Media basher Ken Auletta has made a good business out of bashing journalists instead of doing journalism; some women journalists here have made unsuccessful careers out of the same endeavor because they are widely ignored by Philippine journalism as those who can’t and, therefore, preach.
Auletta compared Williams to a Hall of Fame quarterback who fathered a child out of wedlock and paid the mother millions of dollars to keep quiet so that his wife and kids wouldn’t learn of it. Actually that was admirable of Dan Marino. Most men just ditch the woman and the wife, moving on to fresher meat.
Williams has gone on leave. Auletta thinks it should be permanent if Williams’s other harmless stories turn out to be fabrications, as well; such as that he saw a body float past his hotel window after Katrina.

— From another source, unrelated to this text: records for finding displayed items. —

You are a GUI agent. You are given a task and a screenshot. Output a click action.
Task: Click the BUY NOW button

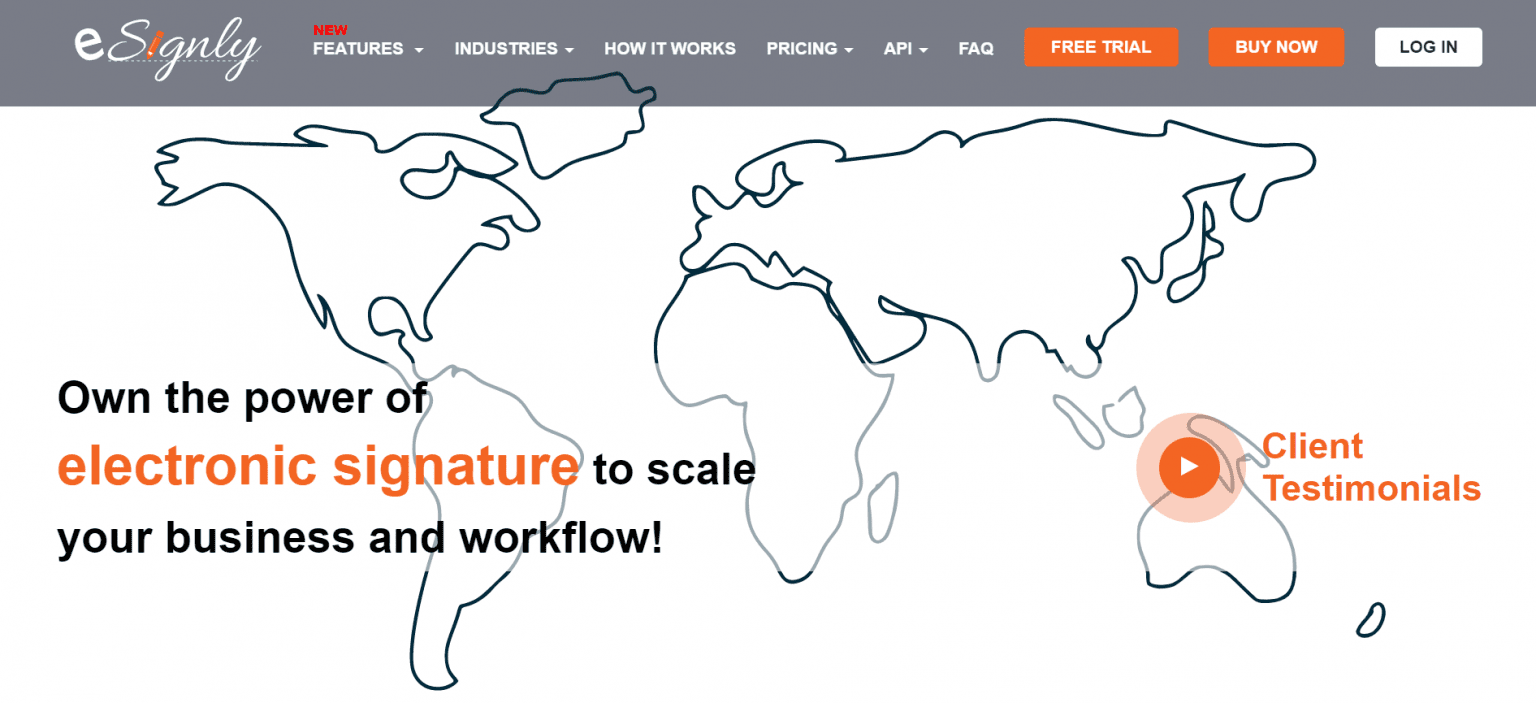click(x=1276, y=47)
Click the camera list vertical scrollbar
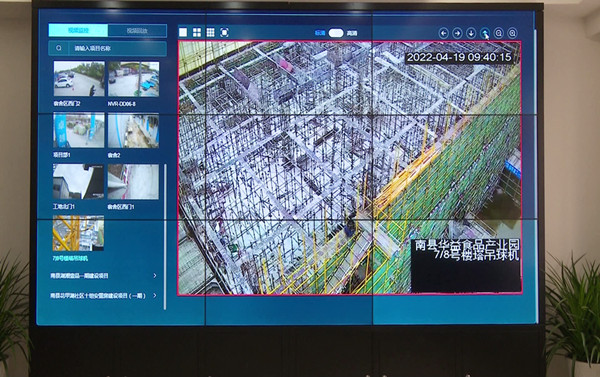The image size is (600, 377). coord(165,236)
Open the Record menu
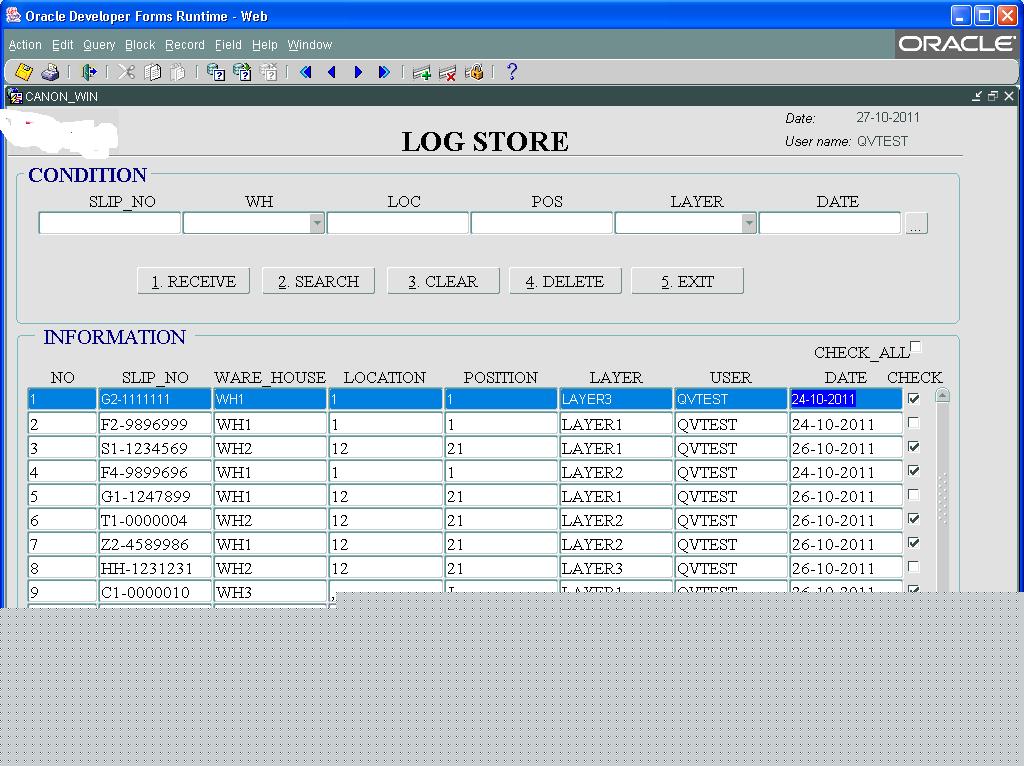 (x=185, y=45)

He said this to convey the extent of the destruction and to emphasize the wanton neglect by the federal and state governments days after the storm.

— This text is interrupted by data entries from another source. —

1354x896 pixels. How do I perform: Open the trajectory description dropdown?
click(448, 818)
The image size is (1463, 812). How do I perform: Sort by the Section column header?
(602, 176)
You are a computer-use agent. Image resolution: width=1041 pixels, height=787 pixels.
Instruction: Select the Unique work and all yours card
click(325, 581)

Williams did not say he was with the troops that first breached Baghdad or that he jumped from his window into the flood to save someone who turned out to be already dead—and he did not claim to have invented the Internet. All Williams said was that he figured in a chopper accident; and by sheer coincidence and no prescience, he saw a corpse float by. In neither story did he claim any sterling quality for himself, not even journalistic enterprise. He just happened to be, as, indeed, he was, in Iraq; and he just happened to be, as, indeed, he was, in New Orleans. What he falsely claimed to have experienced reflected no credit on him. It could have happened to anyone in those destroyed places. All this in a war that was justified by lies disseminated by the media, whose savage conduct was covered up by the same, after half-a-million kids had already died from US sanctions though you wouldn’t know it if you depended on the New York Times; and where the words “Mission Accomplished” out of the US president’s mouth were immediately refuted by the defeat of the US in Afghanistan and Iraq.
Between Williams’s trivial inventions and the serious faces of journalists repeating a government’s lies, and looking serious as if the lies were true—pretty much what’s happened here since President Aquino took over, I’ll take Williams as should you.